What I find is, people do not understand dementia, nor do they want to understand dementia. All they understand is, there's a Big Family Reunion Coming Up and We Expect Both of You To Be There. Period. So if I were you, I'd tell them you're both sick with the flu or worse yet, diarrhea, and can't possibly make it, much as you'd LOVE to. Nobody eveeeeeeer questions diarrhea. They'll leave you alone and understand totally why you won't be in attendance at the family reunion.
It's a way of making YOUR life easier. It's all about you and your wife now, and how to simplify things. Not how to pacify others who don't get it, or offer you no help in caring for this dreadful disease your dear wife is afflicted with.
God bless you and help you through this difficult journey.
Is the schedule for the reunion such that there is an “early admission” or a “patron party” type of opportunity to have a much much smaller group to get together the day before the big reunion?

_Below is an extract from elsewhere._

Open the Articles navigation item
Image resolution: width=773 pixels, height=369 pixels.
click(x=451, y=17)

If so, I’d try to plan something.
So if you really really want to do this, I’d talk with whomever in her fam who is the organizer to see if you can plan a get together ahead of the event. It’s catered and at the reunion place if it’s at a resort or a handicapped accessible room at a restaurant close to where the reunion is happening. And you bring your brides caregiver to the event to help your wife navigate the evening. ((Do ask the caregiver if she thinks she may need a second set of hands too.)) Keep it short, like 3 hours max….. have this in the contract at the place too. To get folks to leave, if you anticipate an issue with this, you have swag bags done which you pay 1 or 2 servers to give to her family AS THEY LEAVE.
By swag bags, I mean a small gift bag that could have couple of old family photos and a maybe something else that’s very much your wife. What I did for a luncheon for the anniversary of my moms death, was a bag (You can do Dollar Tree) with a terra cotta planter inside it with an assortment of old family photos and seed packs of ranunculas (moms favorite). My family is really really bad on doing a long goodbye as someone or two will settle out at a seat a bar or outside with no ice needed adult beverages at anyones home. So I paid 2 servers to give the bags outside on the way to the parking lot.

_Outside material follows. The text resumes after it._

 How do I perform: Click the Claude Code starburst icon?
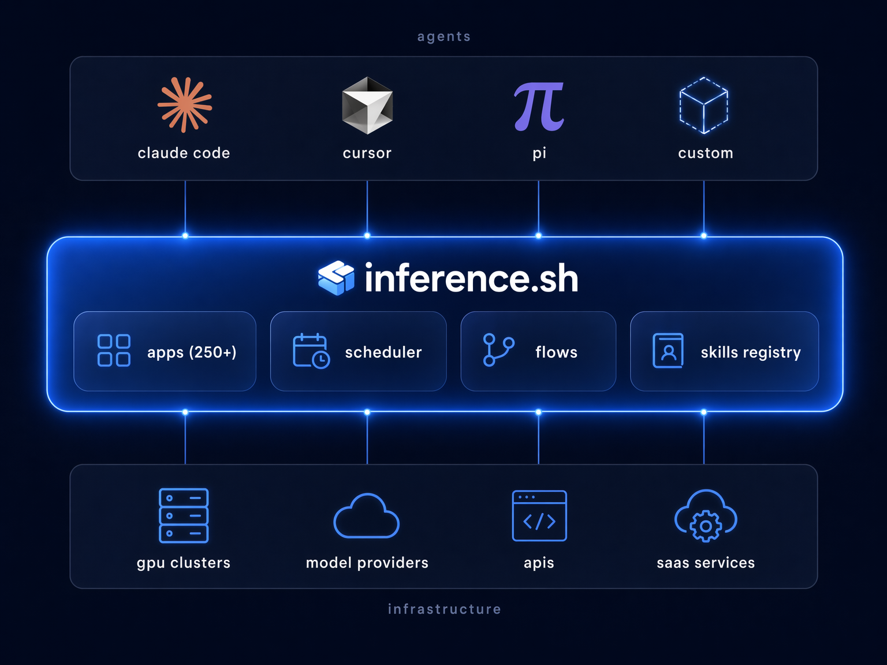185,105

Now if this seems too too hard to do, perhaps have a religious service for the reunion weekend at the old family church / synagogue in memorial for all the members of her family who have passed. Churches do this and it gets written up in the calendar so friends of the family will show up for the mass / service. I did this too and it was amazing as to who reads the church bulletin and goes!. If her old church has a “baby & toddler” room (glass wall between main part of the church and this room) you can a$k for pews set aside for her (can get florals done too just in this room)so you and her & her caregiver & her family in the room, this way you can visit a bit before and after service. It’s a controlled environment - like a meal would be - which is imo kinda the key to being able to have this happen with minimal issues. Good luck!

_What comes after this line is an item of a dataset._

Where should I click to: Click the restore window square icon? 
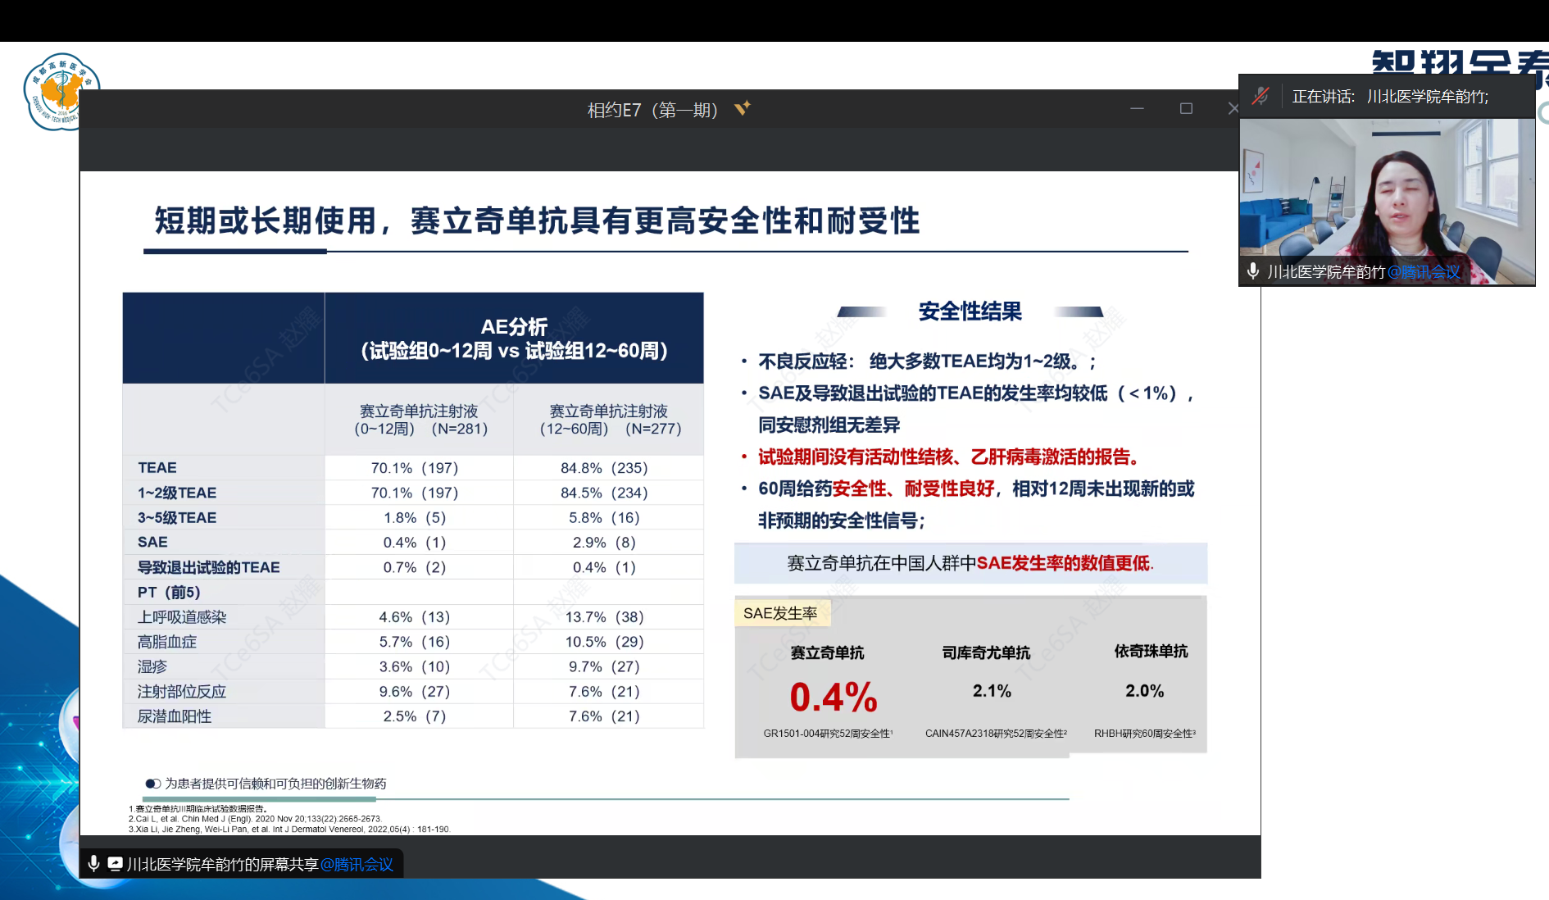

My Mom lasted about an hour when we went out. In Church everyone coming up to her and giving her hugs overwhelmed her. The incontinence is another thing. I too would not want to clean her up in a strange place. How can you enjoy a party when you are watching your wife and she probably won't enjoy it or probably know anyone. I agree, leave her home with the aid and u go and enjoy.
And perhaps since you have a live in caregiver, that person can stay with your wife so you can at least you could go and enjoy a break from caregiving.
If you wish to go in her stead go but leave her with the caregiver.
If you really truly think she should go bring the caregiver with you. Just know that she will probably want to go home within the first 20 minutes if she lasts that long.
BUT..I think she would be happier at home.
If there are relatives that have not seen her and wish to as you say it is 1 hour away they can come visit her if they truly want to see her.
I think if the family is aware of her diagnosis then they should understand her not attending. (and if they don't not sure I would want them around)
Perhaps you could FaceTime with the individually during the event?